L'aube n'était même pas encore levée.
Un nuage de brouillard entourait encore de ses bras de narcotique les remparts de la cité, comme l'étreinte d'une amante, ou celle d'une mère. Les étoiles picotaient le ciel, ci et là, tel des joyaux sur le revers d'une cape de riche facture, et le froid mordait profond. L'hiver s'installait peu à peu, et les préparatifs pour les fêtes hivernales avançaient doucement. Les maisons se paraient de botte de foin séché, de guirlandes de tissus. Dans cette ambiance morne de la saison froide, c'était comme si les habitants essayaient de faire fuir les ombres par les couleurs criardes de la Haute Saison.
Dans les couloirs de l'école, il ne régnait que comme seul bruit celui de l'agent unique de maintenance, qui dépoussiérait les rembardes des escaliers, nettoyait rapidement les majestueux vitraux, lessivait le sol de marbre.

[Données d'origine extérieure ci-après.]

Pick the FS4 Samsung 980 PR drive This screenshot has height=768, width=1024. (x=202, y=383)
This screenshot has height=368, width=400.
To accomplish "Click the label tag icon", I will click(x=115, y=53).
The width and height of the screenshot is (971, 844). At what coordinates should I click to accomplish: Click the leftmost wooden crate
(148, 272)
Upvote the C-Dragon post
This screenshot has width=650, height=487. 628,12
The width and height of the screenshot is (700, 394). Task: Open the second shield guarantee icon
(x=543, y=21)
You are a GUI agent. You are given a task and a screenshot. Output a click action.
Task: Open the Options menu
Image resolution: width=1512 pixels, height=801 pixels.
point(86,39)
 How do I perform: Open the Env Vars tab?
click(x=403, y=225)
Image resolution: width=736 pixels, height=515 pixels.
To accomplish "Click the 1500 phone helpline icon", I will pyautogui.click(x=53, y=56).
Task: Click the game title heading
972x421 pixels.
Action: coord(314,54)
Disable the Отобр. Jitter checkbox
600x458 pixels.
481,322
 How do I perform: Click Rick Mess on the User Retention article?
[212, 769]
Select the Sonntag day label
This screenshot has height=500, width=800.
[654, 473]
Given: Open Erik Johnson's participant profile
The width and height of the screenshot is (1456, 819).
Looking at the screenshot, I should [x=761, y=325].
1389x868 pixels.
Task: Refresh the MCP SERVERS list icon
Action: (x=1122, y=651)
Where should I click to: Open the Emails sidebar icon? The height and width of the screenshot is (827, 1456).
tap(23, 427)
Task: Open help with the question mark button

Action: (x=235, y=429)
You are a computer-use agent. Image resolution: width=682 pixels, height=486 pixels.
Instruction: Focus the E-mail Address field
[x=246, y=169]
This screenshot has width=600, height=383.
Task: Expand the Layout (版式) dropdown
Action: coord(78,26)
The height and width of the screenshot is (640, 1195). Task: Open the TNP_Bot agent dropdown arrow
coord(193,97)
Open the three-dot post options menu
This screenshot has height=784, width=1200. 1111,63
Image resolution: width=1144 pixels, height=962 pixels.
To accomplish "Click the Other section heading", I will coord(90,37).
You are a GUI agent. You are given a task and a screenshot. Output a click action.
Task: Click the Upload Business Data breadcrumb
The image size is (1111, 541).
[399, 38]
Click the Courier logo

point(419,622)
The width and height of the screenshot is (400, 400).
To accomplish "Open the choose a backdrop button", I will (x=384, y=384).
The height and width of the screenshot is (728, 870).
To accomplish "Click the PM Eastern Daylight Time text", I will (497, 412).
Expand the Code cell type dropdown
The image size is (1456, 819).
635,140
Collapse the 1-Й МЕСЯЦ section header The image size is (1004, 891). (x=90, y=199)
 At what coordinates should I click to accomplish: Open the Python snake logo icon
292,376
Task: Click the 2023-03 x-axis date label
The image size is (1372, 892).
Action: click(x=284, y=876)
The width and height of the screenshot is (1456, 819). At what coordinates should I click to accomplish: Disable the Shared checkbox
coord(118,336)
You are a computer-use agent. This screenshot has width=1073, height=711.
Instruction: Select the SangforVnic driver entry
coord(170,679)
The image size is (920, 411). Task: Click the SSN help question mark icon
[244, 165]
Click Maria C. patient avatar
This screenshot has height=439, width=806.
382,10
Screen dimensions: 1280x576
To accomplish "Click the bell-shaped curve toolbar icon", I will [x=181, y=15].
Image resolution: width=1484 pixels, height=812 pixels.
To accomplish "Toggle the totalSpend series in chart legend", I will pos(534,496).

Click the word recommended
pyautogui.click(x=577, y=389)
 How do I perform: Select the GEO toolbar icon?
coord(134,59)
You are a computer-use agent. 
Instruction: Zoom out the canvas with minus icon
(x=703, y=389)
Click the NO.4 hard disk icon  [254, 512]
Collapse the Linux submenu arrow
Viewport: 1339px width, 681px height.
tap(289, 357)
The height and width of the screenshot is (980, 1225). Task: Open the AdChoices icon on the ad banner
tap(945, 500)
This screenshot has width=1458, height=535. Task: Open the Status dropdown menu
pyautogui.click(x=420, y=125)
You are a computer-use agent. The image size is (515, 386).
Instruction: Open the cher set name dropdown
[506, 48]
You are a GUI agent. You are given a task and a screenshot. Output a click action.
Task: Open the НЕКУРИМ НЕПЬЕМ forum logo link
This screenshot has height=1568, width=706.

Il devait probablement y avoir des surveillants qui commençaient à ouvrir les portes des différents couloirs de l'école, mais aucun élève n'était présent, cette chose était sûre. Enfin, pour le moment.
Par delà les couloirs sous-terrains et les salles glacées, il y avait la salle de classe des aquas, grand cachot réhabilité, au plafond duquel pendant des chaînes réutilisées en lustres. Les torches n'étaient pas allumées, sauf quelques unes, qui projetaient sur les murs une lueur glauque, blafarde, dans une atmosphère humide et glacée. Sous le lac, il n'y avait pas de pitié pour les corps chauds. Et puis, avec l'hiver qui venait doucement, la puissance des Aquas serait sous peu à son apex. Cette idée mettait en joie une grande partie des Liquideux.
Ruby était assise sur un grand tabouret, sa robe coupée à la grecque (plus courte devant, arrivant juste au dessus des genoux, plus longue derrière, caressant le sol) nouvellement acquise mettant valeur le galbé de ses cuisses d'opale. La blancheur, chez elle, était une nature, qui allait bien au delà de la couleur. Avec la patience des prédateurs, elle attendait que venait ses élèves. Les cours, elle préférait les dispenser quand le froid était encore un calvaire pour une grande partie de la population, et dans le lieu qui était réservé à son enseignement.
Non pas qu'elle critiquait les méthodes de ses collègues, mais les falaises n'étaient pour elle réservées que pour les cours particuliers. De plus, la côté était le théâtre des tempêtes effrayantes en hiver, et la professeur ne voulait pas être responsable de la mort d'élèves. Pas une nouvelle fois.
Des pas d'une discrétion presque troublante se firent entendre en direction du couloir. Une femme. La première de ses élèves arrivait.